When opponents criticized Donald Trump for tweeting at 3am, he responded that when the phone rings in the middle of the night, he'd be awake to answer it. His critics might have countered that when the meeting starts in the Situation Room in the middle of the day, he'd be half-asleep. Experts offer all sorts of advice to boost energy levels but none involve tweeting in the small hours. Here are three ways that successful leaders boost their energy levels and stay enervated throughout the day.
Early To Bed, Early To Rise, Early To Exercise
Elon Musk has talked of going to bed at 1am and rising around 7am, giving himself a good six hours of sleep. Richard Branson would already have been awake for two hours by then. The Virgin founder says that he wakes up at 5am, then heads out to put to his body to work.
"I get up early to exercise because it gives me energy, improves my focus and concentration, and even helps me sleep better at the end of the day," he told his company's blog. Branson kite surfs, which is the kind of exercise you can take when you've bought your own Caribbean island, but any kind of gym routine, he says, keeps you focused throughout the day.
Take Time Alone
A recent study by the Wellcome Collection asked 18,000 people in 134 countries what they did to rest. The answers were surprising. Nearly one in four said that they rested by seeing friends and family but top of the list were reading, being outside, and just spending time alone. Those figures included extroverts as well as introverts who you might expect to enjoy their own company.
When you want to recharge your batteries, the best way to do it may be to steer clear of other people.

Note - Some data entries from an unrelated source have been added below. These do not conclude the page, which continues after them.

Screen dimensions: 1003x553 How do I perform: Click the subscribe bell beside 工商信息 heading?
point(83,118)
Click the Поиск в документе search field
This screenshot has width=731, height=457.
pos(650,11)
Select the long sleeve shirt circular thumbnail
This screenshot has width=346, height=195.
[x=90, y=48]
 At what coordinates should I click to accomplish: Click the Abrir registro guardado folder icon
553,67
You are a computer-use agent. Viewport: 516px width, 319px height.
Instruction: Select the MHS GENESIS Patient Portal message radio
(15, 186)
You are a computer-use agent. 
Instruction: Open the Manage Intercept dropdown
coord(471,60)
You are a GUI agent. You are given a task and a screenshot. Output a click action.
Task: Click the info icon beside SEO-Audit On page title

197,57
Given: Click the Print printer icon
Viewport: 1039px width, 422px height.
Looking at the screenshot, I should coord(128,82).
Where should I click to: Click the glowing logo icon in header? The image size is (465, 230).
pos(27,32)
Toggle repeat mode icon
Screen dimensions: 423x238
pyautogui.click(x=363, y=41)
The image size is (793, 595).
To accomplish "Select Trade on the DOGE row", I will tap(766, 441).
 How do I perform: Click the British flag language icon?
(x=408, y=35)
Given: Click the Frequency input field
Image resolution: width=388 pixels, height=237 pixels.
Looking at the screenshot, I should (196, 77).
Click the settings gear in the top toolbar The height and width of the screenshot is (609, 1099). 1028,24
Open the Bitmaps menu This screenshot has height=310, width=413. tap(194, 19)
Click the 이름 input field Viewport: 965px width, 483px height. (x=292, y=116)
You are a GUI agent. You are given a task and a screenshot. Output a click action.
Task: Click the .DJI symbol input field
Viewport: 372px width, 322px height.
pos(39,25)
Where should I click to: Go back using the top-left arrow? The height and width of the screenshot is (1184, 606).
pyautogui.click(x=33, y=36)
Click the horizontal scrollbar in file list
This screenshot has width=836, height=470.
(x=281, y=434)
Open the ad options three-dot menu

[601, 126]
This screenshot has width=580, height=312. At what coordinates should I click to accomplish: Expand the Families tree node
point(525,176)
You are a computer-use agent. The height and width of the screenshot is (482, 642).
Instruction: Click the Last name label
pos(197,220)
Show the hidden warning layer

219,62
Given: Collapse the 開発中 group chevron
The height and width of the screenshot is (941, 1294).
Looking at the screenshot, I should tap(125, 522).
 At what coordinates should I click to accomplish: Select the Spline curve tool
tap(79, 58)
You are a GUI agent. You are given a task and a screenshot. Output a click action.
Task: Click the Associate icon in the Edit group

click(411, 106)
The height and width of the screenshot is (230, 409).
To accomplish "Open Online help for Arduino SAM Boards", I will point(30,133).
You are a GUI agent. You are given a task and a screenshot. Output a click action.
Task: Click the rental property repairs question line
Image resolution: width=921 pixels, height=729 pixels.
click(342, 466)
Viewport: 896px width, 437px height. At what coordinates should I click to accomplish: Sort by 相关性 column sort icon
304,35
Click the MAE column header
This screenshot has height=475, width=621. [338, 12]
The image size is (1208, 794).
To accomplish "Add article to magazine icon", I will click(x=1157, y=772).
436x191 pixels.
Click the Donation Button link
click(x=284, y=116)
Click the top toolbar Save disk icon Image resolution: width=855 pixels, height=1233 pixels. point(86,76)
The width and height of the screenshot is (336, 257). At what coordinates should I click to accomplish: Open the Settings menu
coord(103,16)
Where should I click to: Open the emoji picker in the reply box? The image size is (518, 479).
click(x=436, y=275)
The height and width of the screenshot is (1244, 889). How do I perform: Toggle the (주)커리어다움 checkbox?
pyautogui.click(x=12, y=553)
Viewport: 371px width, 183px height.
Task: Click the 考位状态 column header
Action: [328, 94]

That solitude won't just give you a chance to focus on yourself though. Scientists have found that doing nothing gives your mind a chance to wander. Those moments of you-time will give you a chance to rebuild your energy levels but they'll also help you to find creative solutions and exciting new ideas.
Do Work That Matters
Work is exhausting when it feels like work. But leaders like Elon Musk are able to put in their famed 100-hour workweeks because what they're doing doesn't feel like work. That time isn't a trade they make for money. It's what they do to give their lives meaning outside of their family. Writing in the Harvard Business Review about the work they did to boost energy levels among employees in the finance sector, consultants Tony Schwartz and Catherine McCarthy explained how Ernst and Young partner Jonathan Anspacher would ask himself what he wanted to be remembered for. The exercise, they said, "was both illuminating and energizing."
When what you're doing matters, you can't wait to jump out of bed and do it some more. And you never get tired of it, not while you're working out, not while you're sitting alone, and not while you're doing it.